_Stored data entries:_

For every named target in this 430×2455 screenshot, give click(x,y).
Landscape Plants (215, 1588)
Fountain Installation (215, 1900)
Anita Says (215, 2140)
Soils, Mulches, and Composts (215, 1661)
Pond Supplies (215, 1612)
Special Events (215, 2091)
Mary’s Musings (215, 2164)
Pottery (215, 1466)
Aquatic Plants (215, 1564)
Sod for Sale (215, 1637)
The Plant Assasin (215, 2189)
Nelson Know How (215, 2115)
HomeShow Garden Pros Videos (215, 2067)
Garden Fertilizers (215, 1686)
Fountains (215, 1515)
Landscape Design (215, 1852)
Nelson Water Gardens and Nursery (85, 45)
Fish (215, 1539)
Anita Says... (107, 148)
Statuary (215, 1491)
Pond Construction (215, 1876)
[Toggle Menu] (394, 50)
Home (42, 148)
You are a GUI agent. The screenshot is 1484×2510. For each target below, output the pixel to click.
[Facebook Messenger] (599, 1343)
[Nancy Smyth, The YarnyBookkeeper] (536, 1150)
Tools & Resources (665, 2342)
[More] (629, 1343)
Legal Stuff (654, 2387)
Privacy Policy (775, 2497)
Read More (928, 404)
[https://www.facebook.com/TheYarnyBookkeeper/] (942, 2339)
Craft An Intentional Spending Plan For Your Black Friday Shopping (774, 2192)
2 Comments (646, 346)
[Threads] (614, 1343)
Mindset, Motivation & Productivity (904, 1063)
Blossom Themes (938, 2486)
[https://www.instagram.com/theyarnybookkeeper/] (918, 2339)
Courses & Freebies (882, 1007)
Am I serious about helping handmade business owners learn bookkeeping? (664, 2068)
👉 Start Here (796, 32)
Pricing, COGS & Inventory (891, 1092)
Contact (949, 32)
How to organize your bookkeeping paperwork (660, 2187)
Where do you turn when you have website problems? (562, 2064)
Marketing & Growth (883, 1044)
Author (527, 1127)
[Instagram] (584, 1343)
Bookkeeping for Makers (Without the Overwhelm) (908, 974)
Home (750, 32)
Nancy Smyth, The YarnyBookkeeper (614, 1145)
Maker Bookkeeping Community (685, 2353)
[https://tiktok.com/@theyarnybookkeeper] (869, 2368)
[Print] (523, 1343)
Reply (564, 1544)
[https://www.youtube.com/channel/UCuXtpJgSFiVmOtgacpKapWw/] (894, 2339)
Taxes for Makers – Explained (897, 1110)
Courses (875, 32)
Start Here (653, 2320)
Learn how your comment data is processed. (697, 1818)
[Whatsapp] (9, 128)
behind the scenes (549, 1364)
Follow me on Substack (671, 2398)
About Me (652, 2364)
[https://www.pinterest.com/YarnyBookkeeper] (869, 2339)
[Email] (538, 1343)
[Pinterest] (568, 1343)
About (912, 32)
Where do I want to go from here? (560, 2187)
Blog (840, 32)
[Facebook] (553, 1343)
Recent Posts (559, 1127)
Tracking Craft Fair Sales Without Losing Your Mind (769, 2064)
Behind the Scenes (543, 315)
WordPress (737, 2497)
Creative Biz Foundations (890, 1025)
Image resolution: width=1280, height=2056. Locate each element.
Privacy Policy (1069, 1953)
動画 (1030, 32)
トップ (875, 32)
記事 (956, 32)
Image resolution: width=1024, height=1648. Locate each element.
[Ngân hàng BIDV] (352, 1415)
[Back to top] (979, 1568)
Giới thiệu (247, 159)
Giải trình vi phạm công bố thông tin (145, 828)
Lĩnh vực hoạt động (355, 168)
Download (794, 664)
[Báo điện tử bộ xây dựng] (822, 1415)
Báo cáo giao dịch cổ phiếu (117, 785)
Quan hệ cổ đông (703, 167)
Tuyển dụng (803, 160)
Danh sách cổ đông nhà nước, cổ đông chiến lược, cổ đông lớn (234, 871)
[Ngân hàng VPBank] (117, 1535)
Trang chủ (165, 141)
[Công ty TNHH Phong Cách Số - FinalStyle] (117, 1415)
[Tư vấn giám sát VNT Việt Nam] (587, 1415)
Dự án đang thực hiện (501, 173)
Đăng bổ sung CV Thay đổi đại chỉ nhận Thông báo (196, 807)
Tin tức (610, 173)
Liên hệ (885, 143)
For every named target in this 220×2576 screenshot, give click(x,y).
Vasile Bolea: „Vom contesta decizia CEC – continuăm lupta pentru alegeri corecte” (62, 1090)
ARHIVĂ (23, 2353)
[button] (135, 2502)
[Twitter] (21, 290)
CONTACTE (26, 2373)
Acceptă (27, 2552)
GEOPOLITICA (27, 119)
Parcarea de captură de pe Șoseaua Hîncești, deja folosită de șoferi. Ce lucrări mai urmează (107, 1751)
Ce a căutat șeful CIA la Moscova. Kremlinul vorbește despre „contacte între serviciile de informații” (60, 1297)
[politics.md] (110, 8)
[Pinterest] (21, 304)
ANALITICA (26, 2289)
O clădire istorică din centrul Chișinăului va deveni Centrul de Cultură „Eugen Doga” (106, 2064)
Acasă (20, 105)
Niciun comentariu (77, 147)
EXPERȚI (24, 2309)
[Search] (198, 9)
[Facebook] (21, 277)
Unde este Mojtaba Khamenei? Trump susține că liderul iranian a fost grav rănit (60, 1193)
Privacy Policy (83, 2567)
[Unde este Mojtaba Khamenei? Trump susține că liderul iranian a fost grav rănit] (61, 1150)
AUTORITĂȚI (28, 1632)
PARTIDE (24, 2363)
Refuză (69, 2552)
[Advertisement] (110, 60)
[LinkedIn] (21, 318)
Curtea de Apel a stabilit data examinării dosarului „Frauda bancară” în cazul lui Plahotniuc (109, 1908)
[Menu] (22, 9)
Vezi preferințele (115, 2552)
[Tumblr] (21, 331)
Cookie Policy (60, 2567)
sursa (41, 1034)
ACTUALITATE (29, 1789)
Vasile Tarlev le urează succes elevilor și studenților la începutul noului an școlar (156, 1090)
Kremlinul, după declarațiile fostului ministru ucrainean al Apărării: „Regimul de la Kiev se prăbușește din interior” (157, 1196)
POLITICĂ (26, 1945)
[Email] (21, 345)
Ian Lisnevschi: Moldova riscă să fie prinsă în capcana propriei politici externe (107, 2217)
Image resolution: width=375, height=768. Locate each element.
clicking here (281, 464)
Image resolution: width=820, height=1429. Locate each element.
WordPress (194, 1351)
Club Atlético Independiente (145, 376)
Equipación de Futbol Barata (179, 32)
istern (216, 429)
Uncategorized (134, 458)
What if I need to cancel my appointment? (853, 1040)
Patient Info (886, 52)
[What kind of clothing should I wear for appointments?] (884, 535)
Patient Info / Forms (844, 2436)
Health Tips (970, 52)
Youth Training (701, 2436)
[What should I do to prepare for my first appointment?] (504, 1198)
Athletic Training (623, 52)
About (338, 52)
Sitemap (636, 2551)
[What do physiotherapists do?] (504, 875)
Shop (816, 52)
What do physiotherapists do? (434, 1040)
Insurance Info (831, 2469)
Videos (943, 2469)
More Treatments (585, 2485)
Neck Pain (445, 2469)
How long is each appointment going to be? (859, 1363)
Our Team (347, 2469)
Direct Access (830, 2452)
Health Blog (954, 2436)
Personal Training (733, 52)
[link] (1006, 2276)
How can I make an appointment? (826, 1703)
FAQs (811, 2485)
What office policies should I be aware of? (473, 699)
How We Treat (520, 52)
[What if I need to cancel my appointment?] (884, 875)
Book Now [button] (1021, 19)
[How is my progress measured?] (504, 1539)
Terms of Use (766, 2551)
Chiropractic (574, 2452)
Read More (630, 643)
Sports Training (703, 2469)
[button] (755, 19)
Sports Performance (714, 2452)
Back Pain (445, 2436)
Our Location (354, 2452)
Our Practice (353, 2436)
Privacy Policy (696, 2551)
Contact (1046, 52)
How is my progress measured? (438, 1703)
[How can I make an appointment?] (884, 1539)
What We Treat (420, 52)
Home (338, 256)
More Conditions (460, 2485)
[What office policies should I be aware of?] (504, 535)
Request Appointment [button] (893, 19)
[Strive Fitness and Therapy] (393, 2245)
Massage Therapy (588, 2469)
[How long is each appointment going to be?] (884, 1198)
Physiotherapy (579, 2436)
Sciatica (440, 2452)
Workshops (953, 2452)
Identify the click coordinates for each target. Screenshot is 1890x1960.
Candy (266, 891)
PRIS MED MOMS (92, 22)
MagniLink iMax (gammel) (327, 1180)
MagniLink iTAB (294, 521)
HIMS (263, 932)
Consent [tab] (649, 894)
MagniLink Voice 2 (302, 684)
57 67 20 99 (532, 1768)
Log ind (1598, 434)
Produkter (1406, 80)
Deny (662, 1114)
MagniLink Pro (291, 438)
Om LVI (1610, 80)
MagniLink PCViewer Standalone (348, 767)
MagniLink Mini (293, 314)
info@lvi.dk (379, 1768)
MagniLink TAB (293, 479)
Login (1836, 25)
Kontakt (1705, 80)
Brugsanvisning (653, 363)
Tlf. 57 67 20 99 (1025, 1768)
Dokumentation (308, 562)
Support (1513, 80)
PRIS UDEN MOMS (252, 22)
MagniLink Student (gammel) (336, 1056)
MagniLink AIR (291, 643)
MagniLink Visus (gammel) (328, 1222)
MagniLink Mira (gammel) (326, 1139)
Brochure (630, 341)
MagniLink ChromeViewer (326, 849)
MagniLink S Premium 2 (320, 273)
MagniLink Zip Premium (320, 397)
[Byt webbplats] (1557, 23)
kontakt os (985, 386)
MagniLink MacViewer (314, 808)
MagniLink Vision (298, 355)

_What the task asks:_ Print exactly the lines above from the one with "[Print] (523, 1343)" to the one with "[Email] (538, 1343)", including both.

_Task response:_
[Print] (523, 1343)
Reply (564, 1544)
[https://www.youtube.com/channel/UCuXtpJgSFiVmOtgacpKapWw/] (894, 2339)
Taxes for Makers – Explained (897, 1110)
Courses (875, 32)
Start Here (653, 2320)
Learn how your comment data is processed. (697, 1818)
[Whatsapp] (9, 128)
behind the scenes (549, 1364)
Follow me on Substack (671, 2398)
About Me (652, 2364)
[https://www.pinterest.com/YarnyBookkeeper] (869, 2339)
[Email] (538, 1343)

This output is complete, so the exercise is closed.